Inside NVIDIA Blackwell Ultra: The Chip Powering the AI Factory Era

As the latest member of the NVIDIA Blackwell architecture family, the NVIDIA Blackwell Ultra GPU builds on core innovations to accelerate training and AI reasoning. It fuses silicon innovations with new levels of system-level integration, delivering next-level performance, scalability, and efficiency for AI factories and the large-scale, real-time AI services they power.

With its energy-efficient dual-reticle design, high bandwidth and large-capacity HBM3E memory subsystem, fifth-generation Tensor Cores, and breakthrough NVFP4 precision format, Blackwell Ultra is raising the bar for accelerated computing. This in-depth look explains the architectural advances, why they matter, and how they translate into measurable gains for AI workloads.

Dual-reticle design: one GPU

Blackwell Ultra is composed of two reticle-sized dies connected using NVIDIA High-Bandwidth Interface (NV-HBI), a custom, power-efficient die-to-die interconnect technology that provides 10 TB/s of bandwidth. Blackwell Ultra is manufactured using TSMC 4NP and features 208B transistors–2.6x more than the NVIDIA Hopper GPU—all while functioning as a single, NVIDIA CUDA-programmed accelerator. This enables a large increase in performance while also maintaining the familiar CUDA programming model that developers have enjoyed for nearly two decades.

Benefits

  • Unified compute domain: 160 Streaming Multiprocessors (SMs) across two dies, providing 640 fifth-generation Tensor Cores with 15 PetaFLOPS dense NVFP4 compute.
  • Full coherence: Shared L2 cache with fully coherent memory accesses.
  • Maximum silicon utilization: Peak performance per square millimeter.

Streaming multiprocessors: compute engines for the AI Factory

As shown in Figure 1, the heart of Blackwell Ultra is its 160 Streaming Multiprocessors (SMs) organized into eight Graphics Processing Clusters (GPCs) in the full GPU implementation. Every SM, shown in Figure 2, is a self-contained compute engine housing:

  • 128 CUDA Cores for FP32 and INT32 operations, also FP16/BF16 and other precisions.
  • 4 fifth-generation Tensor Cores with NVIDIA second-generation Transformer Engine, optimized for FP8, FP6, and NVFP4.
  • 256 KB of Tensor Memory (TMEM) for warp-synchronous storage of intermediate results, enabling higher reuse and reduced off-chip memory traffic.
  • Special Function Units (SFUs) for transcendental math and special operations used in AI kernels.
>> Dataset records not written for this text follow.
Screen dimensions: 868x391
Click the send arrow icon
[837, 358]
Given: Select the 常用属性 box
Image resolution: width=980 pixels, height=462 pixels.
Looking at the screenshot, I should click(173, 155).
NVIDIA Tensor Cores, AI compute powerhouses

When NVIDIA first introduced Tensor Cores in the Volta architecture, they fundamentally changed what GPUs could do for deep learning. Instead of executing scalar or vector operations one element at a time, Tensor Cores operate directly on small matrices—performing matrix multiply-accumulate (MMA) in a single instruction. This was a perfect match for neural networks, where the vast majority of computation comes down to multiplying and summing large grids of numbers.

Over successive generations, Tensor Cores have expanded in capability, precision formats, and parallelism:

  • NVIDIA Volta: 8-thread MMA units, FP16 with FP32 accumulation for training.
  • NVIDIA Ampere: Full warp-wide MMA, BF16, and TensorFloat-32 formats.
  • NVIDIA Hopper: Warp-group MMA across 128 threads, Transformer Engine with FP8 support.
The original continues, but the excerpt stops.